Bu kadar laf anlattım, ama sıra daha henüz bizim ikinci yemekte. Bu yemekse, tek başına bir yazı konusu olabilecek özellikte bir şey: İlkbahar karnabaharı çorbası, mürekkep balığı mürekkepli krema, kurbağa bacağı parçacıkları ve ince tıraşlanmış taze kalamar. Katı malzemeler, kasenin orta yerinde duruyor, ama mürekkepli krema en altta. Kase yarım hazır halde masanıza geldikten sonra garson çorbayı katı malzemelerin etrafına sizin önünüzde sıcak sıcak döküyor. Şiirsel. Gerçekten şiirsel.

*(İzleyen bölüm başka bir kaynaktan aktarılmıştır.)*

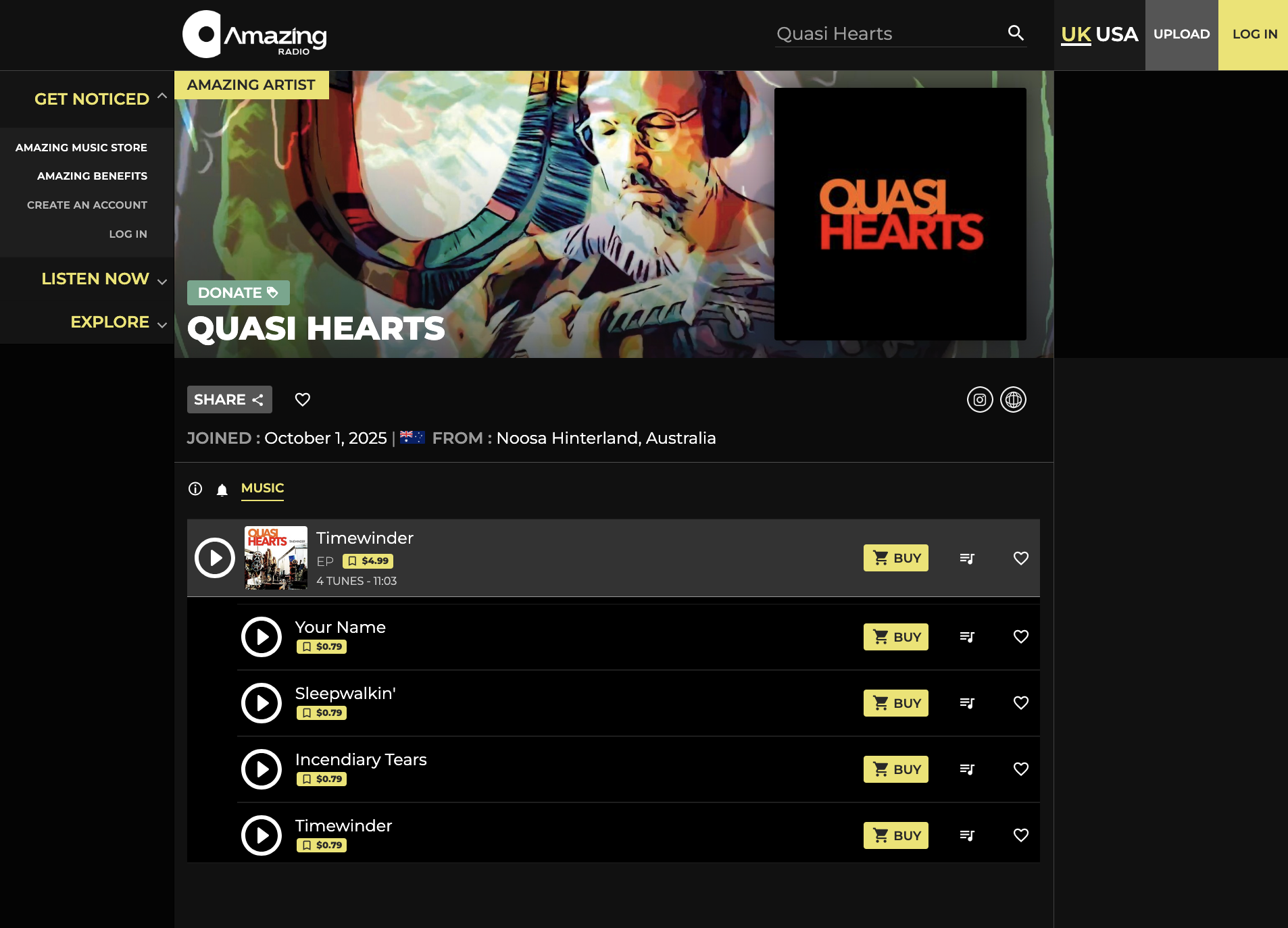Screen dimensions: 1288x928
Task: Add Your Name to playlist queue
Action: (x=967, y=637)
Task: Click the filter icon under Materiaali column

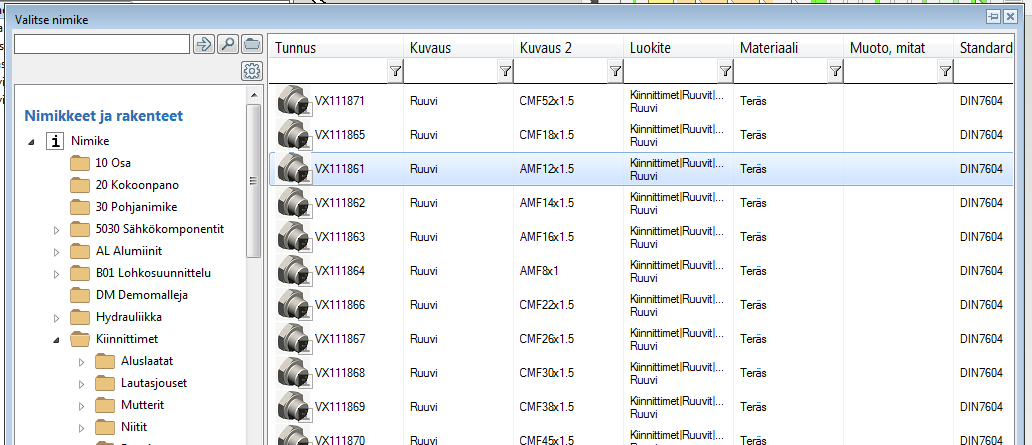Action: 835,71
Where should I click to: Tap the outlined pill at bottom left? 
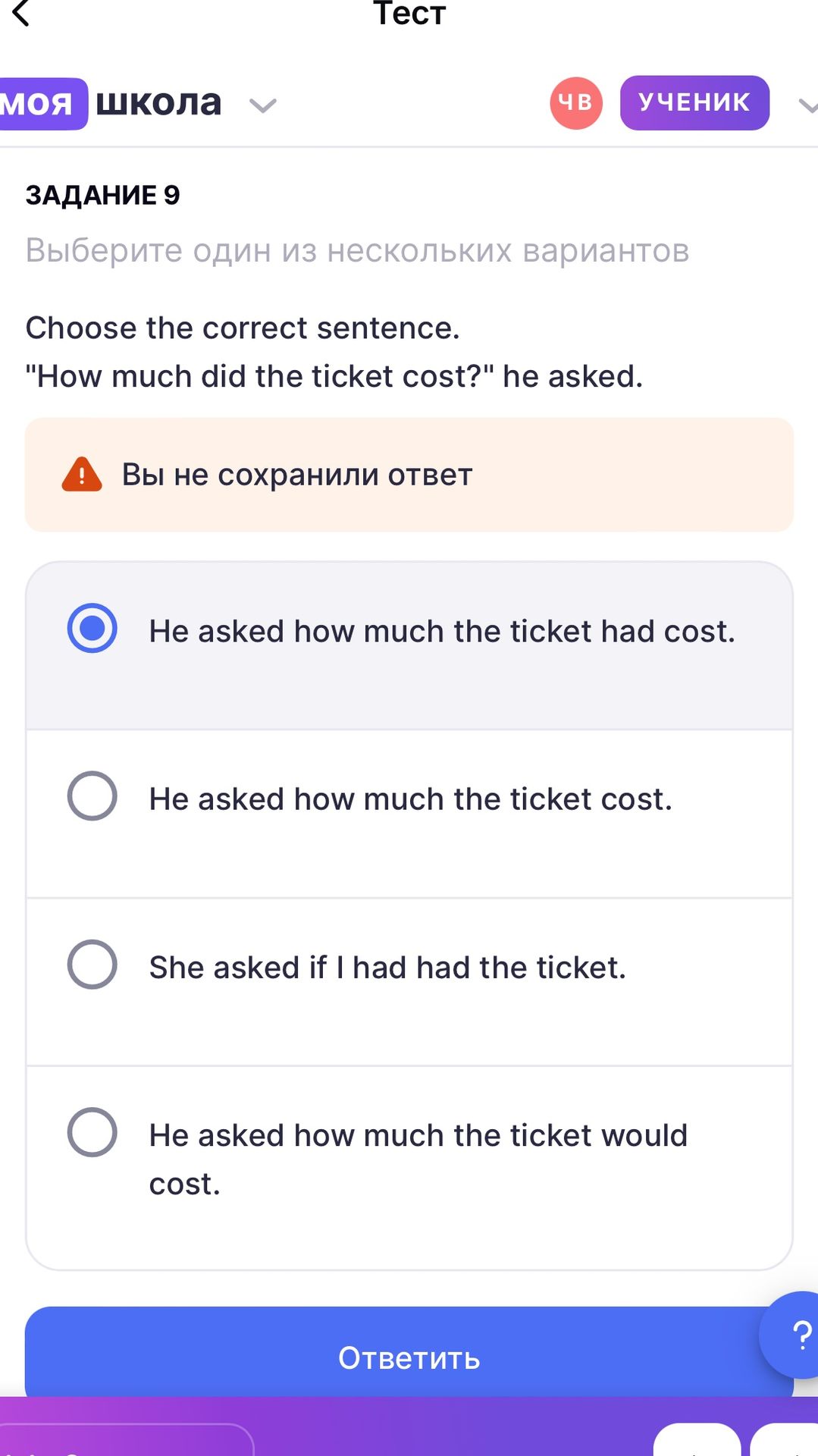[x=126, y=1439]
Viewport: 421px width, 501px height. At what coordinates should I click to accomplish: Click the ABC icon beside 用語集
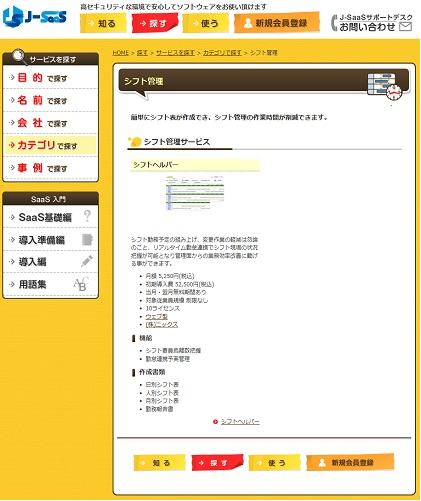click(81, 284)
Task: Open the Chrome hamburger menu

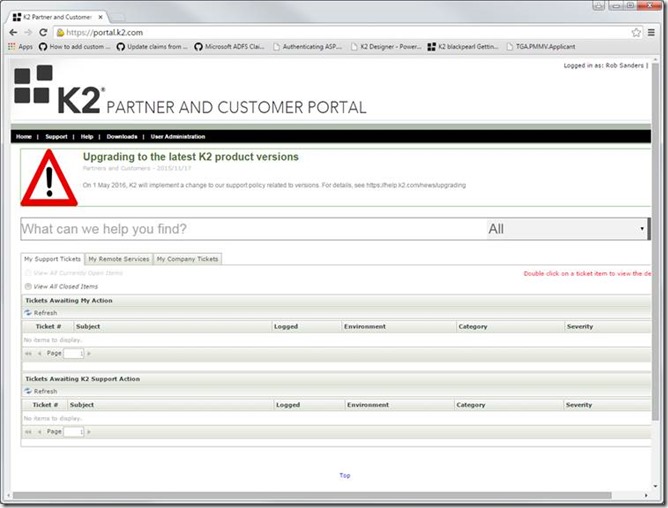Action: click(652, 32)
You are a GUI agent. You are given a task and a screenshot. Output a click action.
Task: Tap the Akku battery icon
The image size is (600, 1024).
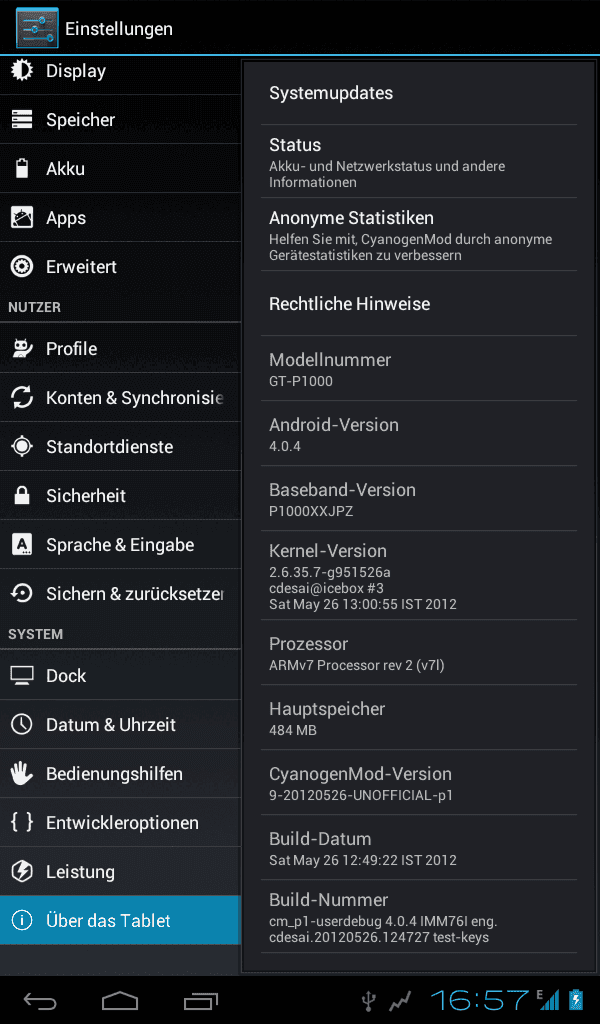(x=22, y=168)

MICHELIN’E YILDIZLARI GERİ VEREN İLK ŞEF

Pierre Gagnaire, Paris’in en ünlü restoranının sahibi ve 3 Michelin yıldızlı şefi, ama, hayat onun için de kesinlikle ’organize bir tur’ olmamış. Daha önce, 1996 yılına dek Lyon yakınlarındaki Saint-Etienne’de 3 Michelin yıldızlı ve çok ünlü bir lokantası olmasına karşın, bu uzak bölgeye yeterli sayıda müşteri çekemediğinden iflas etmiş. Yani elveda sermaye ve elveda yıldızlar. Böylelikle Michelin’e 3 yıldızını geri veren tarihteki ilk şef olmuş! Ancak iyi bir finansal destek bularak Paris’te açtığı yeni yerinde sadece bir yıl sonra (1998) 3 yıldızına yeniden kavuşmuş. Şu anda işleri iyi: Lonrda’da Sketch, Tokyo’da Pierre Gagnaire ve yine Paris’te Gaya isimli lokantaların sahibi.

Restoran oldukça küçük; toplam 12 masa var, 37 kuver. Ancak buna rağmen masa araları oldukça açık ve yandaki masanın konuşmasını dinleme olanağınız yok. İçeride müzik falan da çalmıyor. Zaten neden çalsın ki? Burası nihayetinde bir ’fine dining’ restoranı ve o nedenle de odak noktasının yemek, servis ve ambiyans olması beklenir. Beklediğimiz gibi de oluyor.

Tanrım ne servis. İnanılmaz bilgili, vakur, mesafeli, ama o ölçüde yardımsever, ukalalıktan uzak, güleryüzlü ve sizi en son raddeye kadar memnun etmeye kararlı. Kullanılan tasarım harikası porselenler, sosların döküldüğü küçük gümüş sosluklar, şarapların boşaltıldığı kristal cam karaflar, hepsi bu mükemmellik arayışının sembolleri.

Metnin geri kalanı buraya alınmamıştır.